2024-10-16 13:56:17 +08:00
parent ed920135c8
commit 7e7eae338d
16 changed files with 102 additions and 200 deletions
--- a/vllm/config.py
+++ b/vllm/config.py
@@ -1739,16 +1739,10 @@ def _get_and_verify_max_len(

    rope_scaling = getattr(hf_config, "rope_scaling", None)
    if rope_scaling is not None:
-        if "type" in rope_scaling:
-            rope_type = rope_scaling["type"]
-        elif "rope_type" in rope_scaling:
-            rope_type = rope_scaling["rope_type"]
-        else:
-            raise ValueError(
-                "rope_scaling must have a 'type' or 'rope_type' key.")
+        # No need to consider "type" key because of patch_rope_scaling when
+        # loading HF config
+        rope_type = rope_scaling["rope_type"]

-        # The correct one should be "longrope", kept "su" here
-        # to be backward compatible
        if rope_type not in ("su", "longrope", "llama3"):
            if disable_sliding_window:
                # TODO(robertgshaw): Find a model that supports rope_scaling
@@ -1758,11 +1752,10 @@ def _get_and_verify_max_len(
                    "with rope_scaling.

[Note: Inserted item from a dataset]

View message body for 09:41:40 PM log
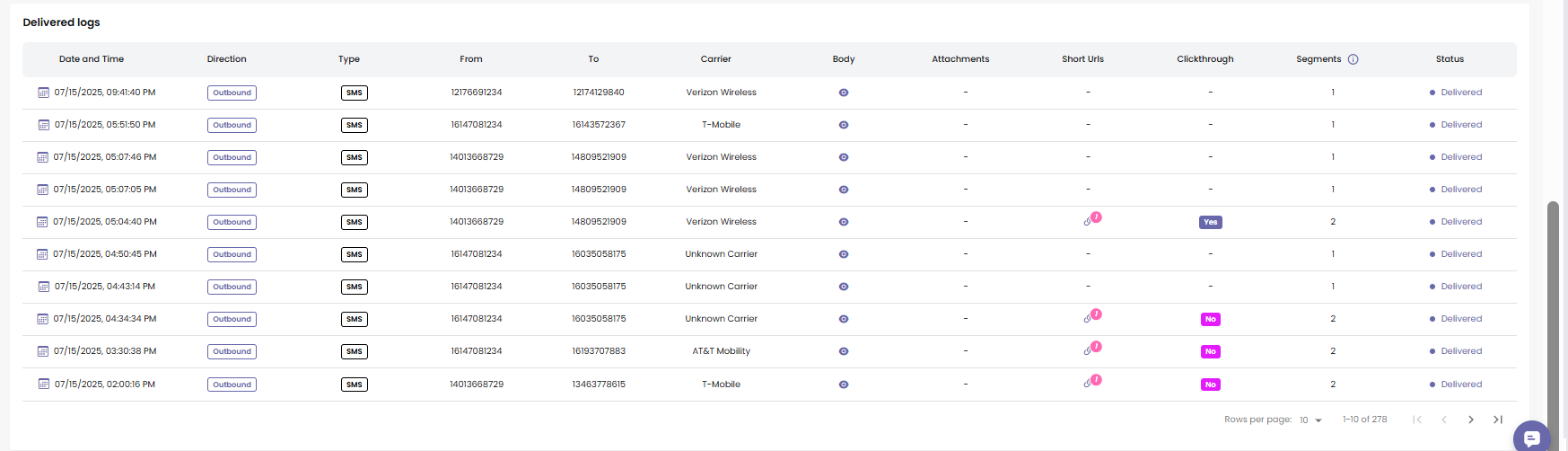 coord(844,93)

Please raise an issue so we can "
                    "investigate.")

-            if rope_type == "mrope":
-                scaling_factor = 1
-            else:
-                assert "factor" in rope_scaling
-                scaling_factor = rope_scaling["factor"]
+            # NOTE: rope_type == "default" does not define factor
+            # https://github.com/huggingface/transformers/blob/v4.45.2/src/transformers/modeling_rope_utils.py
+            scaling_factor = rope_scaling.get("factor", 1.0)
+
            if rope_type == "yarn":
                derived_max_model_len = rope_scaling[
                    "original_max_position_embeddings"]